WHAT IS BEING ASKED: Pull from the listing below each line that contains the word "screenshot".

EXERCISE MATERIAL:
# # # # #

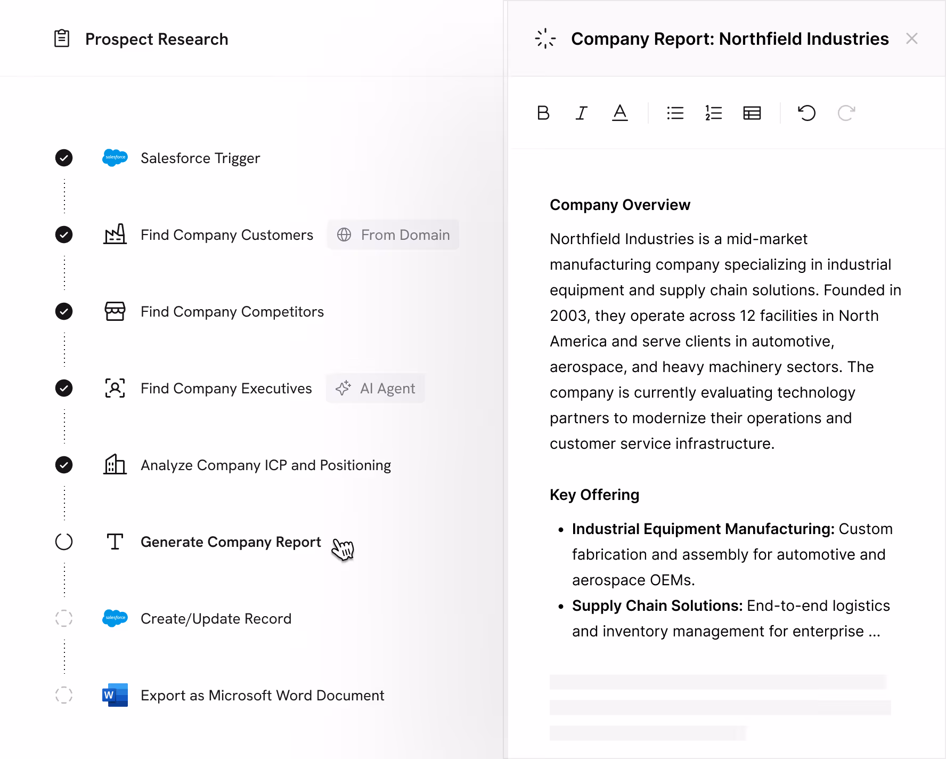Screen dimensions: 946x759
Task: Click the Salesforce icon beside Create/Update Record
Action: coord(115,618)
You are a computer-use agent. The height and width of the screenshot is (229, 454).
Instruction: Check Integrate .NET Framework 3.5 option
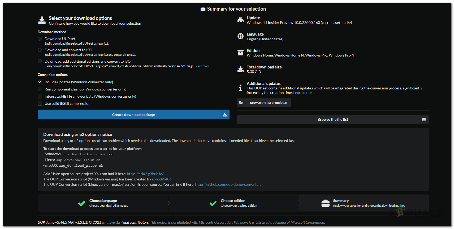(40, 96)
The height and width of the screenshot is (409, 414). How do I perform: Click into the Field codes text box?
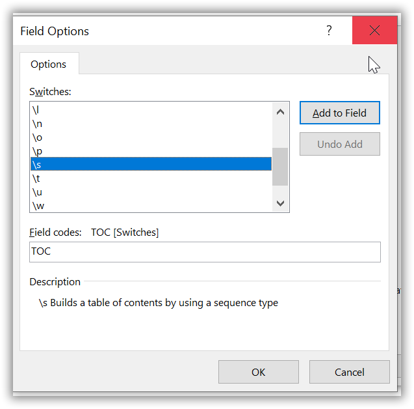click(x=205, y=252)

# # # # #

FINAL ANSWER:
You are a computer-use agent. The height and width of the screenshot is (229, 454).
The height and width of the screenshot is (409, 414). How do I perform: Click into the Field codes text box?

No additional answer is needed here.